▶ _Task details_
Using the entries below, restate word for word only the lines from the one with "İranlı oyuncu Niki" to the final line, leaving the pictures out.
Supplied entries section start
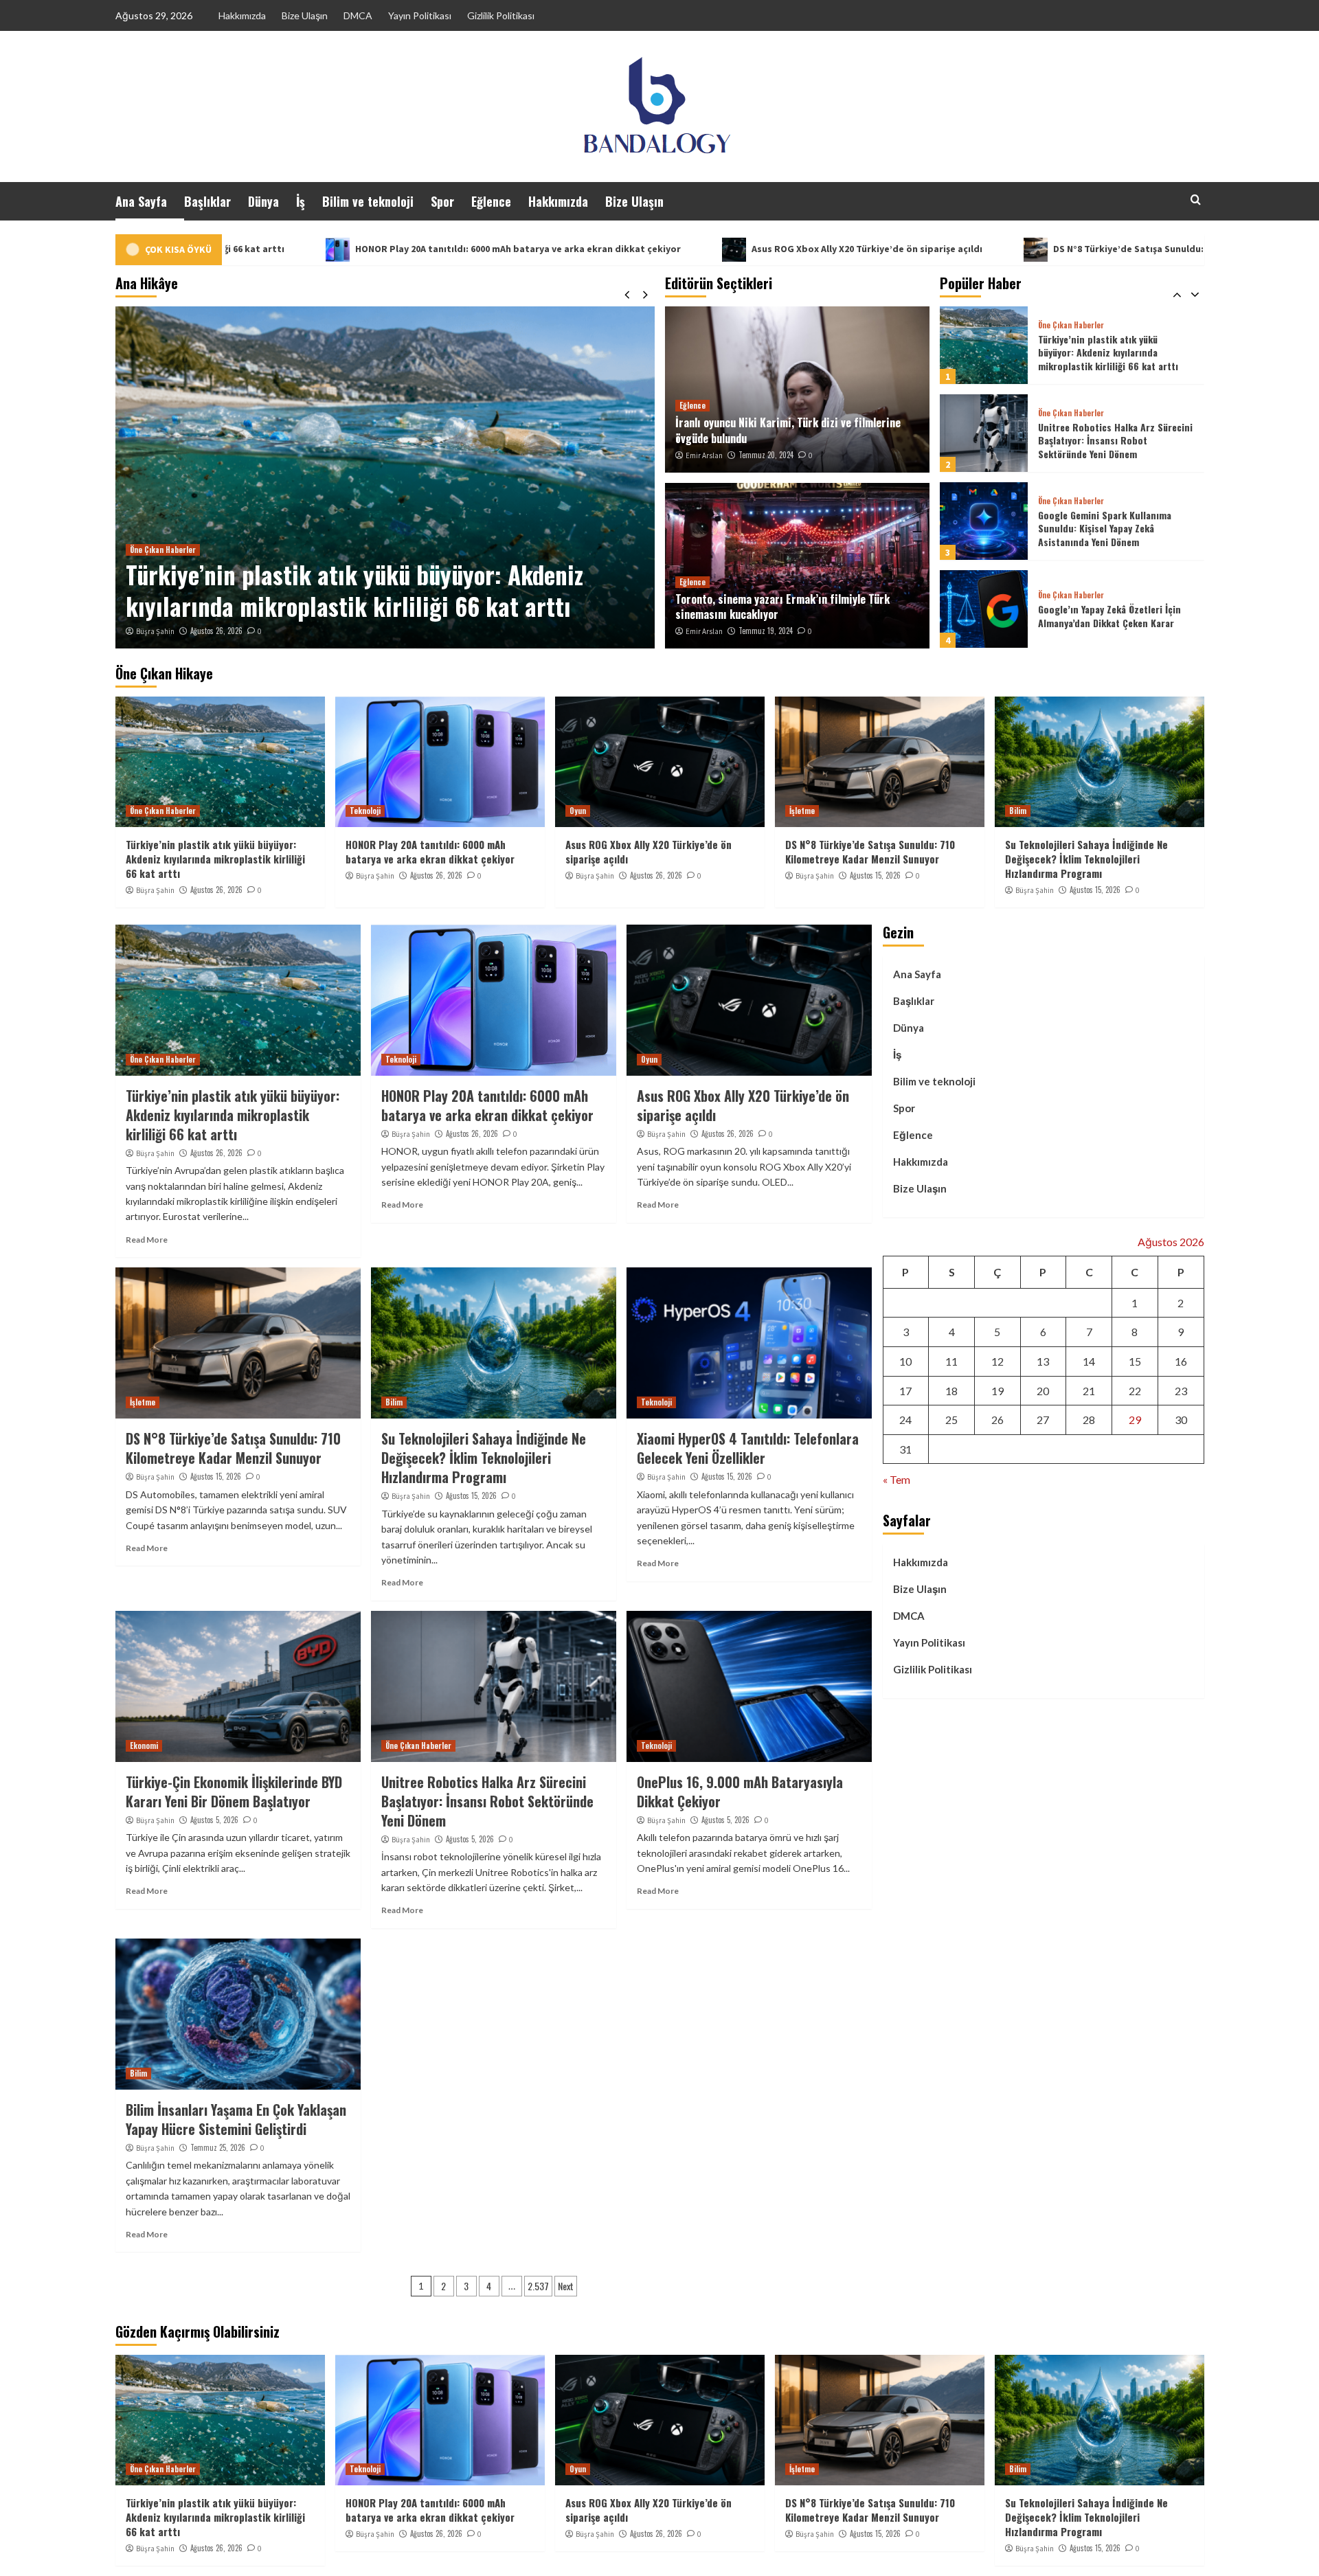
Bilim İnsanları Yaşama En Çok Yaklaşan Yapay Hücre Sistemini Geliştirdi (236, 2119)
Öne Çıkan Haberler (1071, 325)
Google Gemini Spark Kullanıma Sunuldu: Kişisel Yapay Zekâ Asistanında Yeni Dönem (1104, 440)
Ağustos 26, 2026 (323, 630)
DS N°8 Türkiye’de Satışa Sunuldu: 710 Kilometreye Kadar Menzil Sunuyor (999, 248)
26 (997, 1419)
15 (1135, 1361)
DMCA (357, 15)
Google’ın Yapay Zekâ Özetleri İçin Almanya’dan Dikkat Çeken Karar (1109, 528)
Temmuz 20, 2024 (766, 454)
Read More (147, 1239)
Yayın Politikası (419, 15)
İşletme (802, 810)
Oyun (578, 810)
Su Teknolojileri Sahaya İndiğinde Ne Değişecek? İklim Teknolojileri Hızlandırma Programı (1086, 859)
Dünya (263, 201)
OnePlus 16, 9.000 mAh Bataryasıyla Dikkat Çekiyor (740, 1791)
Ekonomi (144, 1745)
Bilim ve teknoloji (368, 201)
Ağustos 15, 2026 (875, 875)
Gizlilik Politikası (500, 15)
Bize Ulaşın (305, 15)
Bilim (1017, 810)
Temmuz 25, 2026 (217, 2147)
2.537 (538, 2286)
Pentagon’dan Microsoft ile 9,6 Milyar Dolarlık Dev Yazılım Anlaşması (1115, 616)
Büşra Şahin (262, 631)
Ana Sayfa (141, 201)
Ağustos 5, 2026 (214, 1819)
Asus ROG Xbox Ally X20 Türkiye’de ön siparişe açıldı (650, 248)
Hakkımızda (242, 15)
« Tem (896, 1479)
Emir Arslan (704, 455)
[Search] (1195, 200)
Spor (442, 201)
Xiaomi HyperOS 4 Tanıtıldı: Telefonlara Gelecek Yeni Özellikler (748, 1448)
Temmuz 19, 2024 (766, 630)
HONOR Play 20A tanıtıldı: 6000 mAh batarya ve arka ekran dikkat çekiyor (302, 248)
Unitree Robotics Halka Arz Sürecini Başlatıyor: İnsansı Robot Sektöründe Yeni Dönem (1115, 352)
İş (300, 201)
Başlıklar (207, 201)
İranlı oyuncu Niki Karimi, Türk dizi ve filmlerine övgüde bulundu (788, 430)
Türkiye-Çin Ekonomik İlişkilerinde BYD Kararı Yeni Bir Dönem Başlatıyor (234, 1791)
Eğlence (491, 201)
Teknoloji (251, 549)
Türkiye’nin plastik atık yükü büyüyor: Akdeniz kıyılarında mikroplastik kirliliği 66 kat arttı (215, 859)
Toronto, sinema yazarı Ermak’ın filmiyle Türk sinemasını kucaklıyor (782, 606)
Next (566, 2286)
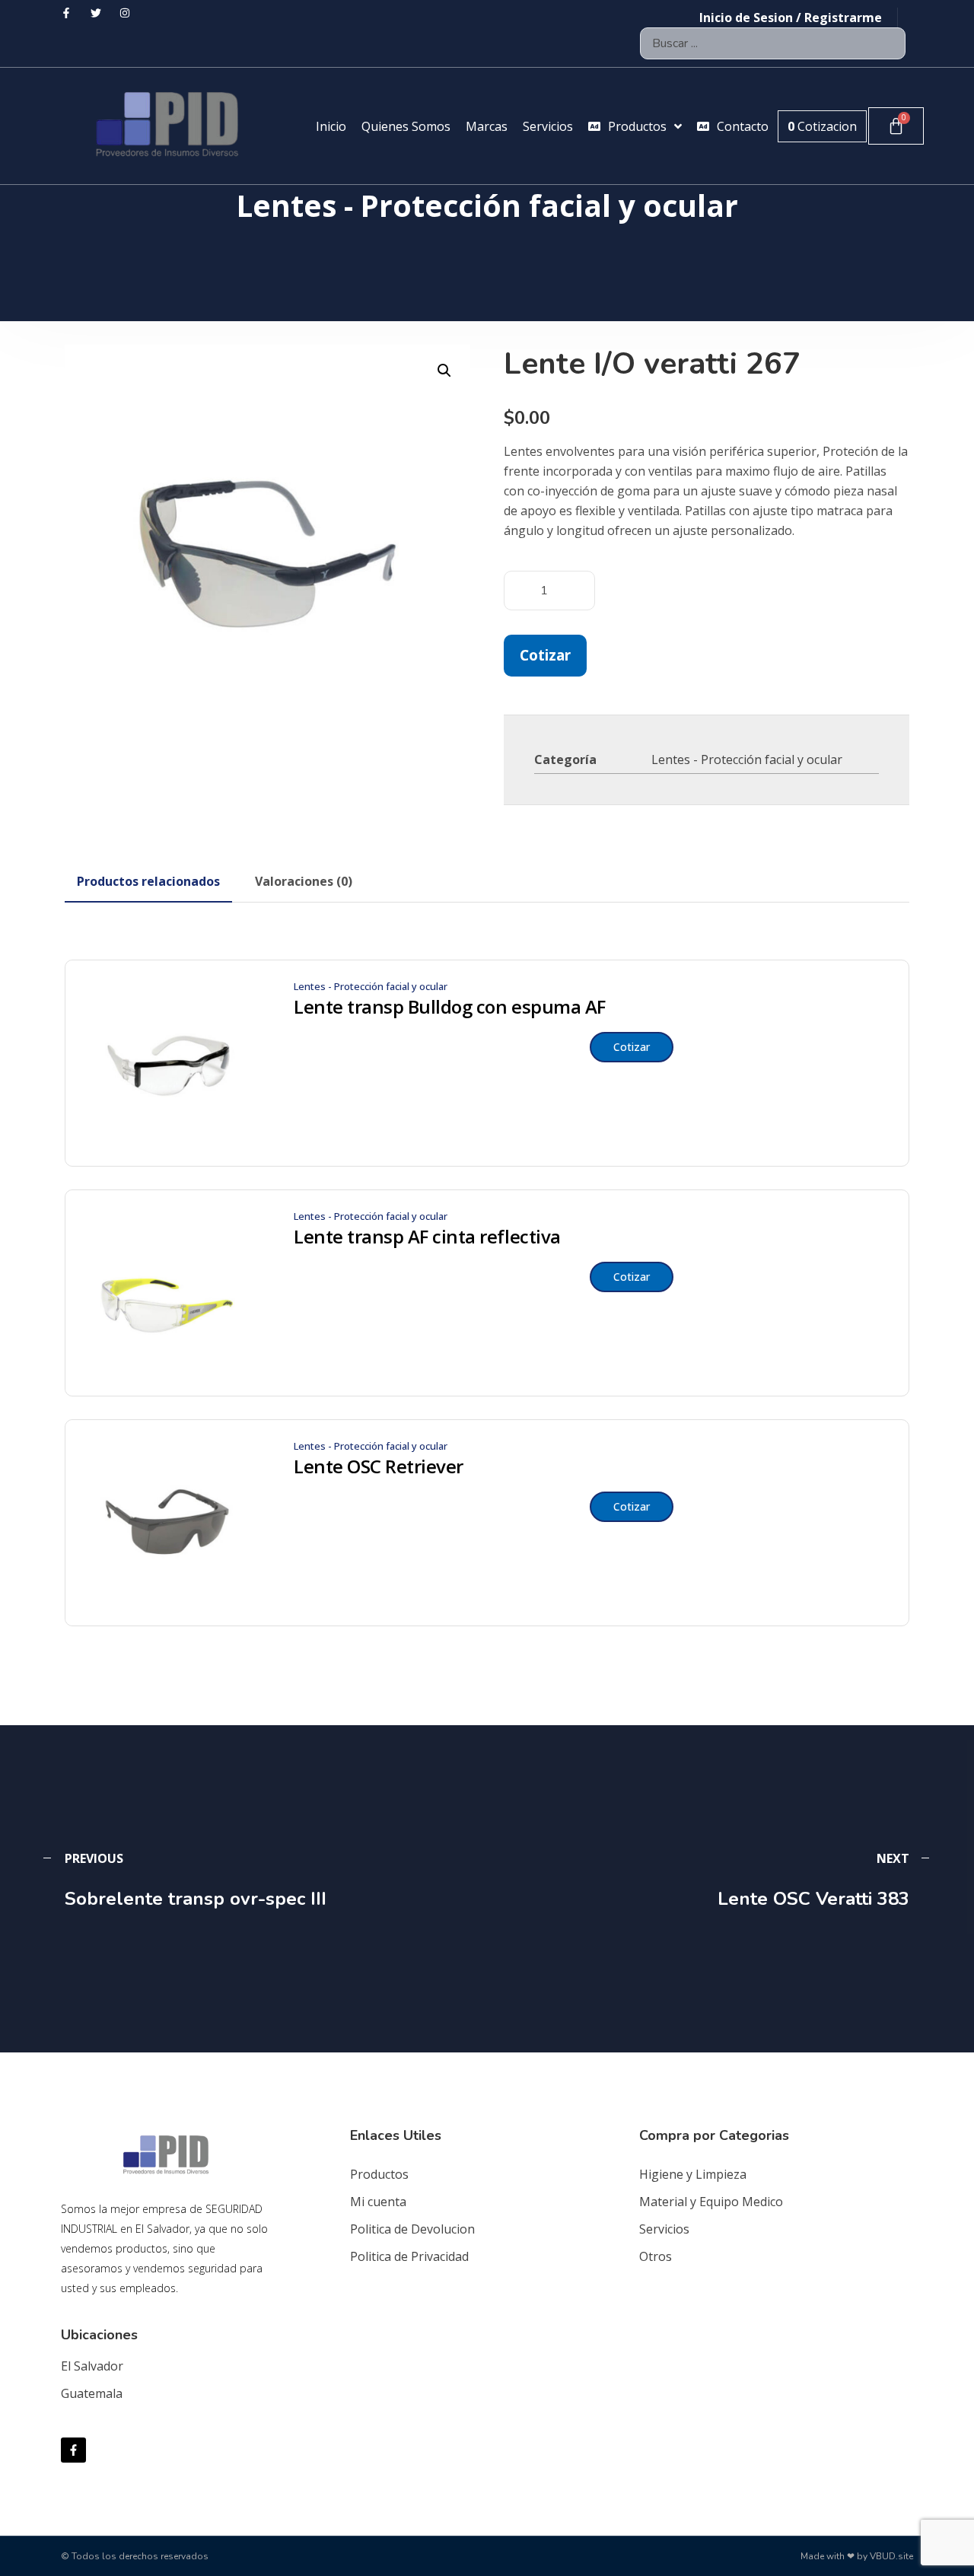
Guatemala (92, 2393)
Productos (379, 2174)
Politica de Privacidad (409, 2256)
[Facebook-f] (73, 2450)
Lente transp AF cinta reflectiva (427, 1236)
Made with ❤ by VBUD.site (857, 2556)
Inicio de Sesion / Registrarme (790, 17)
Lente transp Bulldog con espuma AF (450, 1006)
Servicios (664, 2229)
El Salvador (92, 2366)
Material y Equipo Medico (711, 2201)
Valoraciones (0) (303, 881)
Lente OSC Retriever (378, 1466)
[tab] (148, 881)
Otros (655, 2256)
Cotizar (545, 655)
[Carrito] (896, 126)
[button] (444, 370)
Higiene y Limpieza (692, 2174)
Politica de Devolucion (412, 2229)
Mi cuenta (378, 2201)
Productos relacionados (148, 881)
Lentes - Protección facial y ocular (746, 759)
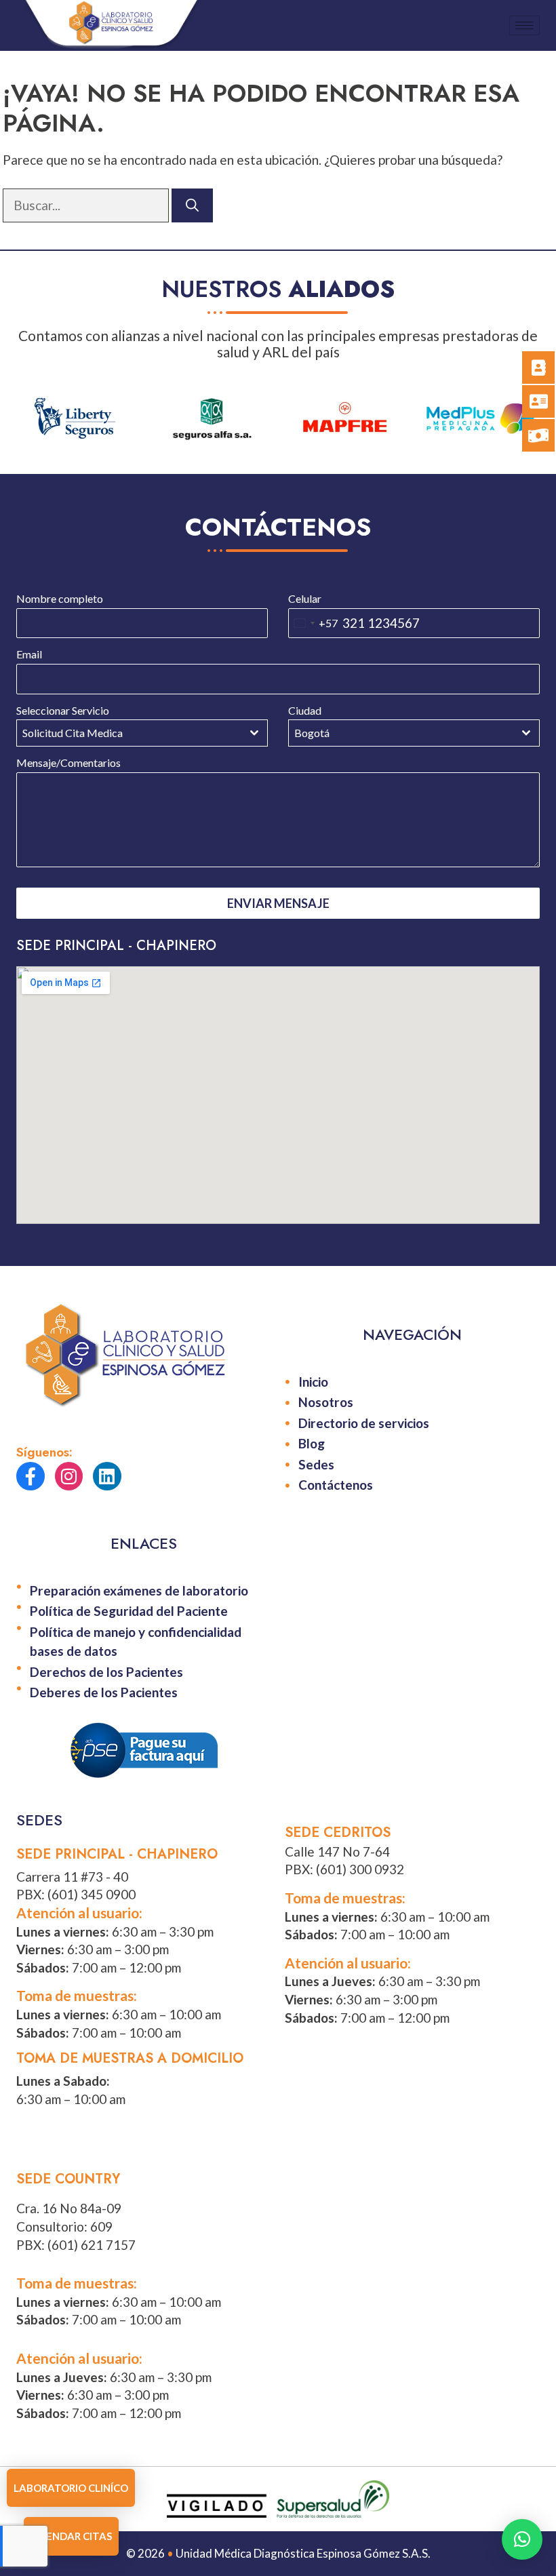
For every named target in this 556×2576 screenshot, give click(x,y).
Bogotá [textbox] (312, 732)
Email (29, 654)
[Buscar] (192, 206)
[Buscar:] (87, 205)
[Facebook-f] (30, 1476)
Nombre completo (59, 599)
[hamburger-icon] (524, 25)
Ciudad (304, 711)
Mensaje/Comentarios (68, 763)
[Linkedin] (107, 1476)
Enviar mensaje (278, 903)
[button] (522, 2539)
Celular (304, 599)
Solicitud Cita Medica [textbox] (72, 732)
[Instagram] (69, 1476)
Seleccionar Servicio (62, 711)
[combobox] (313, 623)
Supplied entries section end
▶ _Exercise result_
İranlı oyuncu Niki Karimi, Türk dizi ve filmlerine övgüde bulundu (788, 430)
Türkiye-Çin Ekonomik İlişkilerinde BYD Kararı Yeni Bir Dönem Başlatıyor (234, 1791)
Eğlence (491, 201)
Teknoloji (251, 549)
Türkiye’nin plastik atık yükü büyüyor: Akdeniz kıyılarında mikroplastik kirliliği 66 kat arttı (215, 859)
Toronto, sinema yazarı Ermak’ın filmiyle Türk sinemasını kucaklıyor (782, 606)
Next (566, 2286)
Guatemala (92, 2393)
Productos (379, 2174)
Politica de Privacidad (409, 2256)
[Facebook-f] (73, 2450)
Lente transp AF cinta reflectiva (427, 1236)
Made with ❤ by VBUD.site (857, 2556)
Inicio de Sesion / Registrarme (790, 17)
Lente transp Bulldog con espuma AF (450, 1006)
Servicios (664, 2229)
El Salvador (92, 2366)
Material y Equipo Medico (711, 2201)
Valoraciones (0) (303, 881)
Lente OSC Retriever (378, 1466)
[tab] (148, 881)
Otros (655, 2256)
Cotizar (545, 655)
[Carrito] (896, 126)
[button] (444, 370)
Higiene y Limpieza (692, 2174)
Politica de Devolucion (412, 2229)
Mi cuenta (378, 2201)
Productos relacionados (148, 881)
Lentes - Protección facial y ocular (746, 759)
For every named target in this 556×2576 screenshot, give click(x,y).
Bogotá [textbox] (312, 732)
Email (29, 654)
[Buscar] (192, 206)
[Buscar:] (87, 205)
[Facebook-f] (30, 1476)
Nombre completo (59, 599)
[hamburger-icon] (524, 25)
Ciudad (304, 711)
Mensaje/Comentarios (68, 763)
[Linkedin] (107, 1476)
Enviar mensaje (278, 903)
[button] (522, 2539)
Celular (304, 599)
Solicitud Cita Medica [textbox] (72, 732)
[Instagram] (69, 1476)
Seleccionar Servicio (62, 711)
[combobox] (313, 623)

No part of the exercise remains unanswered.